The name of Templeport parish derives from the old townland of Templeport (which is now shortened to Port) which is the anglicisation of the Gaelic 'Teampall An Phoirt' ("The Church of the Port or Bank or Landing-Place"). The church referred to is the old church on St. Mogue's Island in the middle of Port Lake. This church fell into disuse in medieval times and a new church was built on the opposite shore of the lake. It was forfeited to Queen Elizabeth in 1590 and started use as a Protestant church in about 1610. It is very unlikely that the island church ever served as the parish church because there was only one boat available and it would have been extremely inconvenient if not logistically impossible for hundreds of worshipers to go to and from the church in time for mass, especially in rough winter weather. It was built firstly for the convenience of any pilgrim wishing to go to St. Mogue's birthplace and secondly as an interment chapel for the few family members attending burials on the island.

History

The earliest mention of the name in the Vatican archives is for  2 September 1414- To the archdeacon of Kilmore. Mandate to collate and assign to Magonius Macamragan, priest, of the diocese of Kilmore, if found fit, the perpetual vicarage, value not exceeding 6 marks, of Insula Brechungy alias Tempullapuret in the said diocese, collation and provision of which, on its voidance by the death of Andrew Macgamragan, was made to him by bishop Nicholas.
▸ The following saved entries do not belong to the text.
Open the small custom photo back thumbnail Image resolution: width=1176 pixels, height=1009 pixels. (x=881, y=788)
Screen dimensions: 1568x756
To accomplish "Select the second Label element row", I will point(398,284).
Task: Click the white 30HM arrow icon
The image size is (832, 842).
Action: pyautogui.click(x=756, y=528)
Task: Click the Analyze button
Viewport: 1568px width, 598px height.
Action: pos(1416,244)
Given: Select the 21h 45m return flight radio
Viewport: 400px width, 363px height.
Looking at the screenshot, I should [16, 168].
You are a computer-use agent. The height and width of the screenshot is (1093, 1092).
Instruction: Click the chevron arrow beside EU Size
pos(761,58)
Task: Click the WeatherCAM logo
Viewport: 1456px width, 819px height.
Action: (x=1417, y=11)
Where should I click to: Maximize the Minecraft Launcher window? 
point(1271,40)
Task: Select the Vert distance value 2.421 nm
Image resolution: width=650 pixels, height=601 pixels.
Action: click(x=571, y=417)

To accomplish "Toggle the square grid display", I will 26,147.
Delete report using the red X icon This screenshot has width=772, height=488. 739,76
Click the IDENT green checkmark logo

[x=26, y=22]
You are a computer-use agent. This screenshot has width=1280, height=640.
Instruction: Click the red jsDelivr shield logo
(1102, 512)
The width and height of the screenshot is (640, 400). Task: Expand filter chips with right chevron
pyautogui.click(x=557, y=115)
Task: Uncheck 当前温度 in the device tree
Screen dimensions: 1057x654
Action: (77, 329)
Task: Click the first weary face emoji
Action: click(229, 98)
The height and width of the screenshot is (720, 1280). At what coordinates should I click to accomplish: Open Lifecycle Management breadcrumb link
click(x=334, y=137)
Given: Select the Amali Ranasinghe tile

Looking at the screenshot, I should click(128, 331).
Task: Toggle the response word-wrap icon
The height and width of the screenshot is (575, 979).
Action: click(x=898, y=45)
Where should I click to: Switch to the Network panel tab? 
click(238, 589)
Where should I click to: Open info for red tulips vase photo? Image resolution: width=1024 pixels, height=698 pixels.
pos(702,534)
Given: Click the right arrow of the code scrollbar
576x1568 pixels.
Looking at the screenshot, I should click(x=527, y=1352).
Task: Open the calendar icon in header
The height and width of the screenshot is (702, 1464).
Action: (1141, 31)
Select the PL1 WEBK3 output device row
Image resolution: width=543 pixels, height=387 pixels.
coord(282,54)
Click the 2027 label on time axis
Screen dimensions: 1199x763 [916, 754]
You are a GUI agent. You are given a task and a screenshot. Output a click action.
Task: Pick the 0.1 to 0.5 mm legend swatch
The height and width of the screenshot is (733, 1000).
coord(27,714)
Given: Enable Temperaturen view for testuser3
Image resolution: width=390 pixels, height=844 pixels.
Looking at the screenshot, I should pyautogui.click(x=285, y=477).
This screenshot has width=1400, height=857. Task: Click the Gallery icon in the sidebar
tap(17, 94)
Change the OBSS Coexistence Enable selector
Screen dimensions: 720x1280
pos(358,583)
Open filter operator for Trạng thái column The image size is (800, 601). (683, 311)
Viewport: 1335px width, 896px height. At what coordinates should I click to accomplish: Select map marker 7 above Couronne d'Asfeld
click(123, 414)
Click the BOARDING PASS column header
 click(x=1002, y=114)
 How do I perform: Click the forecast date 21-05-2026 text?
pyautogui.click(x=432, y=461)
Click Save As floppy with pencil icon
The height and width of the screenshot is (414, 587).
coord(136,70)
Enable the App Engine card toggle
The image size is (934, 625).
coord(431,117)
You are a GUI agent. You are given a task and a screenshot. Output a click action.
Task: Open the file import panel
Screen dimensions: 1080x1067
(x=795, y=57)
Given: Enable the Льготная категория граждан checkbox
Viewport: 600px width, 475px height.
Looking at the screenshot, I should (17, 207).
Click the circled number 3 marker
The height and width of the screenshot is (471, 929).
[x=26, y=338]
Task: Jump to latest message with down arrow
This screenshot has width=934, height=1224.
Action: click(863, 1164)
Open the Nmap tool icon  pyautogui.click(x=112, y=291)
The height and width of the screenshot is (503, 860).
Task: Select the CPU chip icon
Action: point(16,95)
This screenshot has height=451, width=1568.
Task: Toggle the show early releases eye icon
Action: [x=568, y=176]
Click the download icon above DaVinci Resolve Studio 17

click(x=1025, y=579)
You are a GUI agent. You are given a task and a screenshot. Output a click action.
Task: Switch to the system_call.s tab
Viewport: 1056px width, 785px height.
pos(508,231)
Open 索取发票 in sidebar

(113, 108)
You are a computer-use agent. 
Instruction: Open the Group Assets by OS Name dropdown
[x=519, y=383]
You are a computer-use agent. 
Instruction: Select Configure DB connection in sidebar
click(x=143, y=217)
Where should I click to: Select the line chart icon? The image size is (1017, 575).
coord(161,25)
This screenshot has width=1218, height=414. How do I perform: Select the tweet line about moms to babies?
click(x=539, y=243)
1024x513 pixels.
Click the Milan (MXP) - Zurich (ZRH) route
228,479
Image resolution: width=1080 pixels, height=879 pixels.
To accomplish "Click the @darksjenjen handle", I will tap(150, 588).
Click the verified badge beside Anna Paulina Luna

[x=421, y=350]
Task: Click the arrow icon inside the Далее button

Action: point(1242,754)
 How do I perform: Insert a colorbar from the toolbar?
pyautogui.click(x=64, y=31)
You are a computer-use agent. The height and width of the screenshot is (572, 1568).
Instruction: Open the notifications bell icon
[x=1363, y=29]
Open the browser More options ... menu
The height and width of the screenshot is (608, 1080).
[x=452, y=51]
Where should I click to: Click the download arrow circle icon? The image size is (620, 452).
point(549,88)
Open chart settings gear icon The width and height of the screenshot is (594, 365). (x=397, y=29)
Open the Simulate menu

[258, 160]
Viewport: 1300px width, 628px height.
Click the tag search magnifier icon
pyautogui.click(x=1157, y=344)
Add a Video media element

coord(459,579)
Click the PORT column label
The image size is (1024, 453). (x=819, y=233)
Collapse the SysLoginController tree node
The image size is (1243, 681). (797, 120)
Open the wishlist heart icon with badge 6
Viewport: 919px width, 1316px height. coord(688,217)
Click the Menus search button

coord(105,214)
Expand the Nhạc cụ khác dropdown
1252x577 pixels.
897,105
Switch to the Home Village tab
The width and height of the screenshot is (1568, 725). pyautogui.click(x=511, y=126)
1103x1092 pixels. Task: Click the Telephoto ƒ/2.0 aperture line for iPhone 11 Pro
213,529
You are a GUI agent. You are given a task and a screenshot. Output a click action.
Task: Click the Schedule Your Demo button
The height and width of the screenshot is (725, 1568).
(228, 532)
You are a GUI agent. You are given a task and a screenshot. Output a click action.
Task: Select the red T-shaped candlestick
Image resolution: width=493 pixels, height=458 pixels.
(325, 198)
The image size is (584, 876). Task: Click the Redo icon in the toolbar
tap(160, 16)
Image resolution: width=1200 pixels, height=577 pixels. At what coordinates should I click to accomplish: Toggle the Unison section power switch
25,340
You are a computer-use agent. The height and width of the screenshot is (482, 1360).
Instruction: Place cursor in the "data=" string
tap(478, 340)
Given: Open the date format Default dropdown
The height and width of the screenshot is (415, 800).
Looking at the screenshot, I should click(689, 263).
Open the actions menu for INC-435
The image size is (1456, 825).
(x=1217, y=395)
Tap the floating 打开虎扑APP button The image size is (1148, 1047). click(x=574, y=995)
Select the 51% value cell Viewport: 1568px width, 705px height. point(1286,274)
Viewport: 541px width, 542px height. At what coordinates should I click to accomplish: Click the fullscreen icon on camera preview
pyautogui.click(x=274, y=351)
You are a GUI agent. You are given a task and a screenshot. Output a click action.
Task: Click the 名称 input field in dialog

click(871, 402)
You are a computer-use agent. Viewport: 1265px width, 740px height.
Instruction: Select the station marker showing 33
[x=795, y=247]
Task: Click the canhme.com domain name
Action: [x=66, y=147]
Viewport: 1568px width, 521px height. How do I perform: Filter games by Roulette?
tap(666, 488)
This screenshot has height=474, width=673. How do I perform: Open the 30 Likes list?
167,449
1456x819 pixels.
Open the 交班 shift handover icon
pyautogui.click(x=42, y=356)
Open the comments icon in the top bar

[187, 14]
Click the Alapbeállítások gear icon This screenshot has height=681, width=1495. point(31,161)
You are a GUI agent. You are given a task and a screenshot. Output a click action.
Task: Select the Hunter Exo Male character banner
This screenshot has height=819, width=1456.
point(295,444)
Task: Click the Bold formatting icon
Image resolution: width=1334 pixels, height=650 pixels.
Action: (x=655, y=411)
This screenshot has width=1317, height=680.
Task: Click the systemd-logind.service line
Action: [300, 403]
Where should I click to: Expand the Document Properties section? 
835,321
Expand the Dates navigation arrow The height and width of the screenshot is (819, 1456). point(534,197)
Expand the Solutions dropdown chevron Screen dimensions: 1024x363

He doubts whether the said collation and provision of the said vicarage which, as the pope has learned, is still void as above, holds good. Dignum [arbitramur].

The earliest mention of the name in the annals of Ireland is in the Annals of the Four Masters for 1496 A.D.- "M1496.17- Magauran, i.e. Donnell Bearnagh, Chief of Teallach-Eachdhach, was treacherously slain before the altar of the church of Teampall-an-phuirt, by Teige, the son of Hugh, son of Owen Magauran; and the marks of the blows aimed at him are still visible in the corners of the altar."

The parish was famous in ancient Ireland as the location of Magh Slécht and the centre of worship of the pagan god Crom Cruach.

Two saints are associated with the parish, Saint Banban the Wise and Saint Mogue.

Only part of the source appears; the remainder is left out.